Le maître de poste prit le billet, regarda mon frère, puis moi, avec une curiosité inquiète, et parcourut le papier des yeux.

La politesse cauteleuse fit place à l’empressement.

« Tout de suite, messieurs, tout de suite, on attelle.

— Et moi ? fit l’ingénieur.

— Il est passé la comtesse X…, monsieur le capitaine, et elle en a emmené vingt-deux de ces pauvres bêtes. Il faut vous arrêter ici.

— Assez ; cela fait mon affaire. Je suis très-fatigué ; je m’en vais dormir ici sous votre responsabilité. Vous aurez soin de me faire réveiller ; songez-y. Je voyage en mission pour le comte Kleinmichel. Faites apporter le livre, que j’inscrive l’heure de mon arrivée. »

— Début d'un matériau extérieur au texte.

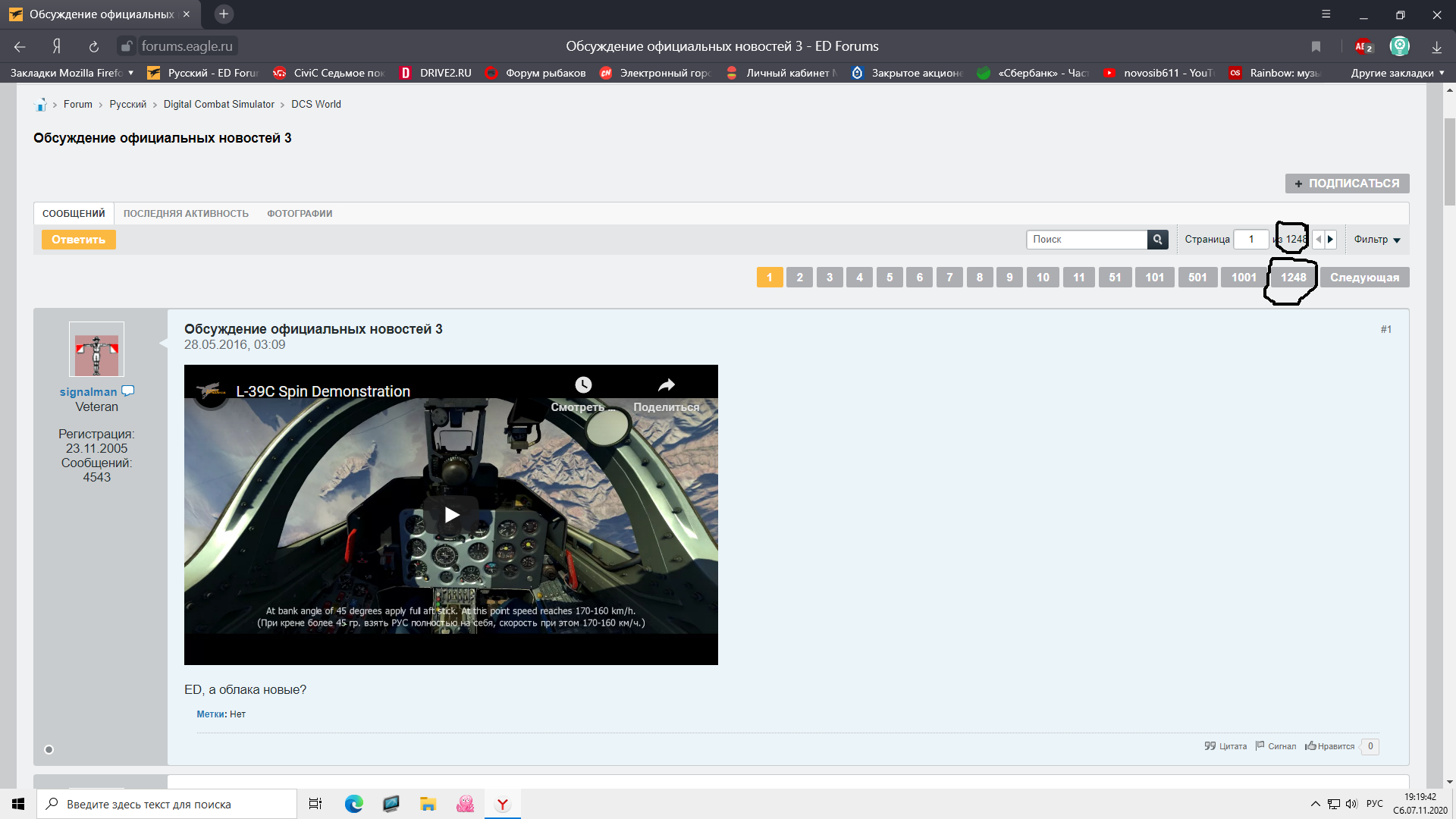The width and height of the screenshot is (1456, 819).
Task: Click the video Share arrow icon
Action: coord(666,385)
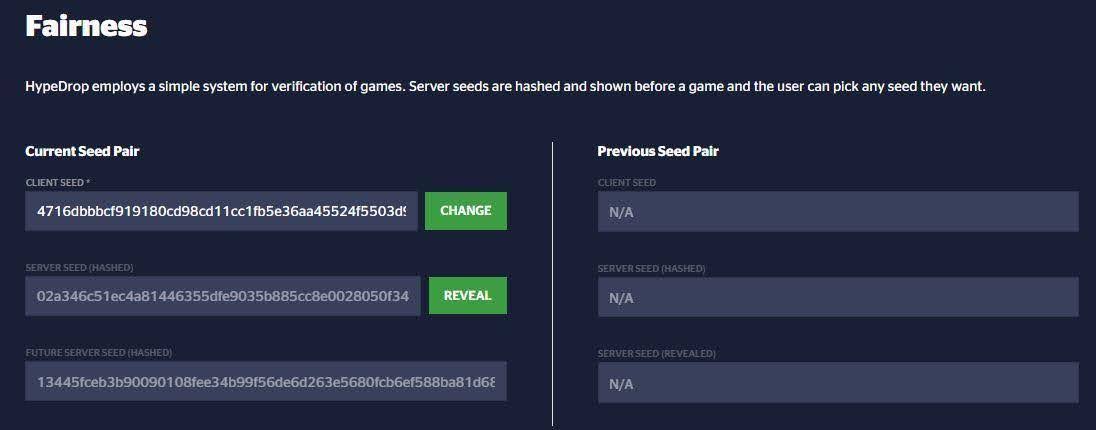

L’ingénieur s’étendit sur un des divans, que les maîtres de poste sont tenus par les règlements de mettre à la disposition du public.

« Ah ! monsieur le capitaine, s’écria piteusement le bonhomme, je ne peux pas vous laisser dormir ainsi.

— Alors, donne-moi des chevaux.

— Tout de suite, monsieur le capitaine. »

Monsieur le capitaine se releva et frisa sa moustache en souriant. Il avait joué son rôle et triomphé de l’Allemand. Il était content de lui. Nous échangeâmes quelques paroles.

Deux ou trois minutes après, des clochettes firent sonner leur carillon. Un attelage sortait de l’écurie.

« Ce sont mes chevaux, » dit-il, et il disait vrai, heureusement, non pour lui, mais pour nous ; car ce furent trois haridelles, petites, maigres, au poil hérissé, qui firent leur entrée dans la cour. Comme pour se conformer à la parole du maître, les pauvres bêtes n’étaient pas bien réveillées, malgré leurs grelots ; elles semblaient éreintées, et baissaient la tête.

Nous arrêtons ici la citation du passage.